Date: Tuesday, March 8, 2022
Source: Lloyd's List
THE impact of the conflict in Ukraine on container shipping is likely to come more from increased bunker costs rather than any direct disruption to the sector.
Freight rates have seen no significant increase since the start of the conflict on February 24. The Shanghai Containerised Freight Index fell back 1.5% during the first full week of Russia’s military incursion, with rates to northern Europe and the Mediterranean slipping 1.8% and 1.2%, respectively.
Figures from Xeneta also show a dip in rates on Black Sea and Baltic trades, as trade with Russia and Ukraine comes to a halt due to sanctions and many carriers’ decisions to no longer accept bookings to or from the region.
Analysts at Linerlytica said new bookings to Ukraine and Russia had almost completely stopped, affecting around 3%-4% of total Asia-Europe volumes.
“Positive spillovers as a result of shifts from air freight and trans-Siberian rail will not be sufficient to compensate for the short-term cargo loss, with further rate erosion expected in the coming weeks.”
But the outbreak of war has led to a sharp rise in the price of oil, with the price of Brent Crude today reaching $139 per barrel, its highest level for more than a decade.
That price hike has been followed by a similar sharp hike in the cost of bunker fuel. At the beginning of the past week, prices for very low-sulphur fuel oil broke the $800 per tonne mark for the first time and by Friday had reached $902 per tonne.
Heavy fuel oil, used by the 30% of containerships with scrubbers fitted has also seen a sharp rise since the start of hostilities, rising from $597 per tonne on the day of the invasion to $627 per tonne on March 4.
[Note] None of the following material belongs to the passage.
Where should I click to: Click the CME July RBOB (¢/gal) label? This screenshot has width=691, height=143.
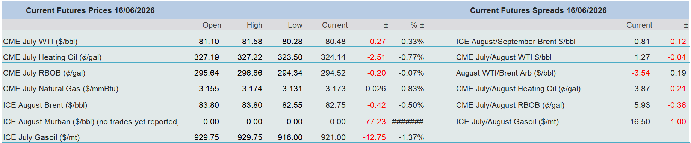click(44, 73)
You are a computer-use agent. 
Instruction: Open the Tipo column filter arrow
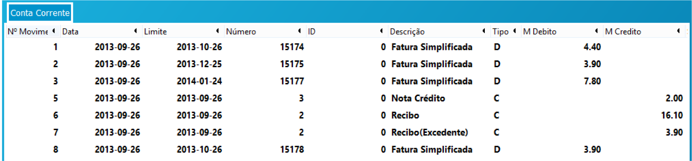515,31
“The price of fuel had been showing an increasing trend in the beginning of the year, but it is clear that following Russia’s invasion of Ukraine, the price increased sharply as a consequence,” said Sea-Intelligence chief executive Alan Murphy. “We are now at a point, where the average purchased price has increased $108 per tonne, compared to the day before the invasion.”
With the box shipping sector consuming 64m tonnes of fuel per year, by March 4 this additional cost amounted to $19m per day across all carriers and there has been an additional $66m to pay since the start of the conflict.
While the outcome of the military activity and the future price of oil is impossible to predict, if prices were to stay at their current elevated level, container shipping would be looking at costs rising by $7bn per year on current consumption patters, said Mr Murphy.
Dividing that figure by the 179m containers carried in 2021 would give a figure of $39 per teu that container lines would need to recover if other measures, such as slow steaming to reduce consumption, were not adopted.
“This will of course vary significantly depending on the length of a trade and the size of vessels used in the trade,” he said. “But clearly it will result in significant increases in bunker surcharges.”